Michigan courts and laws continue to make the requirements for filing a medical malpractice case extremely onerous. The rules provide for short time limits and circumscribe very narrowly which experts can "qualify" your complaint by supporting it with an affidavit.
If a lawsuit is filed without an affidavit from the proper medical specialists (essentially one qualified to discuss "causation" and one with credentials identical to the defendant's) then the case will be dismissed. If the statute of limitations expired while the case was pending with an "inadequate" affidavit, the injured person is left without any remedy.
Just when lawyers in Michigan thought they’d mastered the latest wrinkle, along came another headache. One panel of the Court of Appeals ruled that a statute from the 1800s takes precedence over a statute from the 1970s and would have thrown out about half of the malpractice claims in the state by requiring that affidavits from other states be accompanied by a certificate from the county clerk of the state where the affidavit was signed, documenting the validity of the notary public. Most states won't even follow this antiquated procedure; and most defense attorneys did not even raise this issue because the suggestion seemed so absurd.
The reaction to this decision came from trial lawyers and even the organization of insurance defense attorneys. All wondered why an antiquated procedure from the 1800s that appeared to be an artifact of a different communication age was being dredged up to throw out cases without regard to substance. Ultimately, the panel of the Court of Appeals was so embarrassed that they re-wrote their ruling. They came to the same outcome, but they provided "warning" so that only future cases will be thrown out on this basis.
On June 9, 2005, the Michigan Court of Appeals released its opinion in Apsey v Memorial Hospital, (On Reconsideration, for publication) Docket No. 251110.
Two of the three judges said the the "certification" requirement will still stand for future cases, while the third judge recognized that the requirement is an absurd waste of time and resources. It is likely the decision will be appealed to the Supreme Court, where it would not be a shock if the extremist majority reinstates the original ruling: they have ruled in favor of insurers and against consumers or victims in well over ninety percent of their decisions.
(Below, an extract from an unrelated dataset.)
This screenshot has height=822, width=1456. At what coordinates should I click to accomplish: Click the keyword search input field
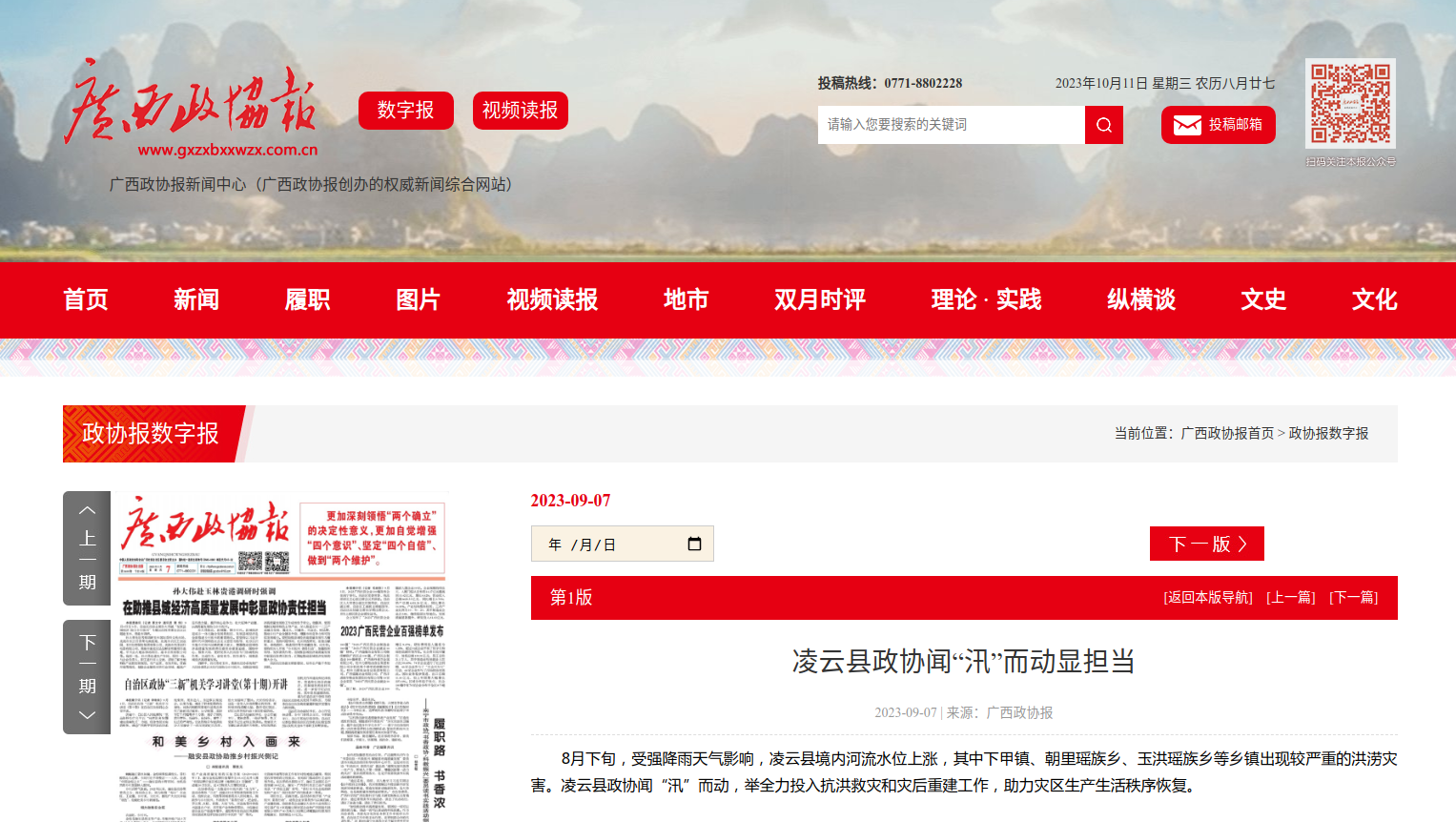(951, 125)
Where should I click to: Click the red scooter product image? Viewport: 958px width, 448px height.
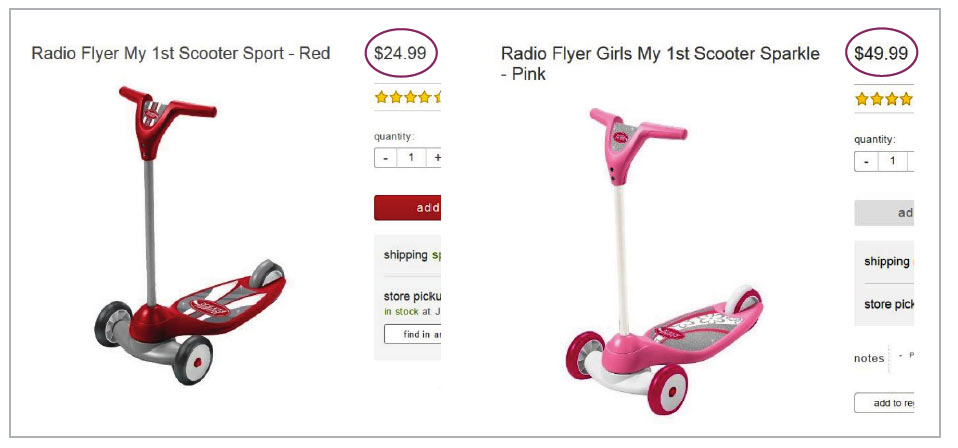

It is sad, but in Michigan, the bias against injured victims and in favor of insurance companies has to become so overt that even the attorneys who regularly represent insurers object, before the "neutral" courts will issue a ruling that does not give the insurers everything they ask for. I guess this is a victory for claimants--but it is a hollow one. They are still stuck with added expense and paperwork to meet an obtuse requirement that threatens to invalidate their entire claim. It may shock a reader to know that while the consequences for a mistake in the Affidavit are dismissal for a victim who is suing, the consequences for a "defendant" who makes an error in his or her affidavit are nothing: basically the defendant just has to go back and correct the problem with the affidavit. To give you a hint of the magnitude of the problem, cases have been dismissed because the attorney accidentally filed an affidavit from the wrong file; because the attorney mistakenly understood the specialty of the defendant [because of how the doctor listed his qualifications]; because a xerox copy was filed with the court in place of the original or because the proper form wasn't followed. In each case, the merits of the claim were not considered. The court has also refused to consider whether the Defense attorneys "sat on" knowledge of a clerical error in the affidavit until the statute of limitations had run, without advising the Court or the victim's attorney of the alleged flaw.